The protocol runs an election algorithm to select the active validator set, optimizing for even distribution of stake across validators. This prevents any single validator from accumulating too much power. If a nominated validator misbehaves, both the validator and its nominators can lose stake, which gives nominators a strong incentive to choose reliable validators.

Byzantine Fault Tolerance

The term Byzantine Fault Tolerance (BFT) comes from a classic computer science problem called the Byzantine Generals' Problem: how can a group of generals coordinate an attack on a city when some of them might be traitors sending false messages?

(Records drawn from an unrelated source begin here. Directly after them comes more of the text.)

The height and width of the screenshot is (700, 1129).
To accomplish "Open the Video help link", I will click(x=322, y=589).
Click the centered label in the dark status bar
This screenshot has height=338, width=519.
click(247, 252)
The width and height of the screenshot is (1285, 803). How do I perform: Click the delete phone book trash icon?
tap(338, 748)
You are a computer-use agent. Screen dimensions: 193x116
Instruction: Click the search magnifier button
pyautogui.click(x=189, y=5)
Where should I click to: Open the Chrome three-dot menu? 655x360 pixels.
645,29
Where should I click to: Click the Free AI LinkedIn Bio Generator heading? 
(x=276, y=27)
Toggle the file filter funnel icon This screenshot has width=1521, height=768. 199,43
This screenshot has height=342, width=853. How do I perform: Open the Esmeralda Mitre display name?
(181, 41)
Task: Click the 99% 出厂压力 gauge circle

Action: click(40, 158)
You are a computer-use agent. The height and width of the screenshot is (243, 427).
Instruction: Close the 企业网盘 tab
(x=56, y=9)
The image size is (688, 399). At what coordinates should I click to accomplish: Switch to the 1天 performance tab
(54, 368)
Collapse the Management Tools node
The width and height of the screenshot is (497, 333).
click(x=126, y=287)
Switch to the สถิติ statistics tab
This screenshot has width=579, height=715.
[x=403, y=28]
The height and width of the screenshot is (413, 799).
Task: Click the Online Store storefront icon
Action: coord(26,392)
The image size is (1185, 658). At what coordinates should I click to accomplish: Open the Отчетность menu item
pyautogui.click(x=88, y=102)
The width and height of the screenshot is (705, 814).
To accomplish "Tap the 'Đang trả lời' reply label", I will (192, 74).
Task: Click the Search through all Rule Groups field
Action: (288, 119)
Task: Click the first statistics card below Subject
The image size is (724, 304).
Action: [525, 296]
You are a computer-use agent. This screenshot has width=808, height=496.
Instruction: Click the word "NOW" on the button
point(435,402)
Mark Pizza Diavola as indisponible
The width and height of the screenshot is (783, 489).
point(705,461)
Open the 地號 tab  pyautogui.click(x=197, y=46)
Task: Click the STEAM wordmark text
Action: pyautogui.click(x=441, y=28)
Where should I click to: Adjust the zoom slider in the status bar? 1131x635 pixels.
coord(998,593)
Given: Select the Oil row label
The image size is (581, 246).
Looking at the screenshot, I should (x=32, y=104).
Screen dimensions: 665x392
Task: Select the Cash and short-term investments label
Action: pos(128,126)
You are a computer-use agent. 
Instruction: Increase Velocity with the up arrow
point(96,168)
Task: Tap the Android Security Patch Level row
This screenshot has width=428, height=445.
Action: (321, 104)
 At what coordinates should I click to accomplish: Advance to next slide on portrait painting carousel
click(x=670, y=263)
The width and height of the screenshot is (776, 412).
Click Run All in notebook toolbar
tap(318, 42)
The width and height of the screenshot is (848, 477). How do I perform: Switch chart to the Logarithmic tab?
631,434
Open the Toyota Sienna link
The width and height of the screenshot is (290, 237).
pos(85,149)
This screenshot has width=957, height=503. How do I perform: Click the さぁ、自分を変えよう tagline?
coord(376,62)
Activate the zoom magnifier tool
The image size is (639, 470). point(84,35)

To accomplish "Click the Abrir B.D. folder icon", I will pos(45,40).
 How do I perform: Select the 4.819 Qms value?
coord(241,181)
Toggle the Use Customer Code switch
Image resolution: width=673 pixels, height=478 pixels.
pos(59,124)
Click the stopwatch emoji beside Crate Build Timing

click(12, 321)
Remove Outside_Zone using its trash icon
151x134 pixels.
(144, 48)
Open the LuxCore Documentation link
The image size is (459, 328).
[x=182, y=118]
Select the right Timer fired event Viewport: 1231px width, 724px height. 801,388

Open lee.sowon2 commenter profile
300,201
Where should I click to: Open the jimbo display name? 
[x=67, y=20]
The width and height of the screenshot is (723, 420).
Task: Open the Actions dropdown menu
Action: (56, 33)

In blockchain terms, a BFT system can continue operating correctly as long as fewer than one-third of the participants are faulty or malicious. The honest majority can still reach agreement even when bad actors send conflicting messages or refuse to participate.

All modern consensus mechanisms are designed to be Byzantine fault tolerant. The difference is in how they achieve it: PoW makes attack prohibitively expensive, PoS makes it economically punishable, and traditional BFT algorithms use multiple rounds of voting among a known set of participants.

Finality

Finality is the guarantee that a transaction, once included in the blockchain, cannot be reversed or altered. It sounds straightforward, but different blockchains offer different kinds of finality, and understanding the distinction matters when building applications.

Probabilistic Finality

Bitcoin provides probabilistic finality. After a transaction is included in a block, additional blocks continue to be built on top of it. Each new block makes reverting the transaction exponentially harder, because an attacker would need to redo the proof of work for the target block and every subsequent block faster than the rest of the network produces new ones.

This is why Bitcoin exchanges typically wait for 6 confirmations (about 60 minutes) before considering a deposit final. At that depth, the probability of a successful reversal is negligible for all practical purposes, but it's never mathematically zero. The finality is "probabilistic" because it grows asymptotically toward certainty without ever reaching it.

Deterministic Finality

Substrate-based chains offer deterministic finality through a protocol called GRANDPA (GHOST-based Recursive Ancestor Deriving Prefix Agreement). GRANDPA runs alongside the block production mechanism and has validators explicitly vote on which blocks they consider final.

Once more than two-thirds of validators vote that a block is final, it is final: permanently and irreversibly. No amount of future computation can undo it. This is a stronger guarantee than probabilistic finality and it happens much faster, typically within a few seconds after block production.

GRANDPA is also efficient because it can finalize entire chains of blocks at once. If validators are slightly behind, they don't need to vote on each block individually; they can vote on the latest block they've verified, and all ancestor blocks are finalized simultaneously.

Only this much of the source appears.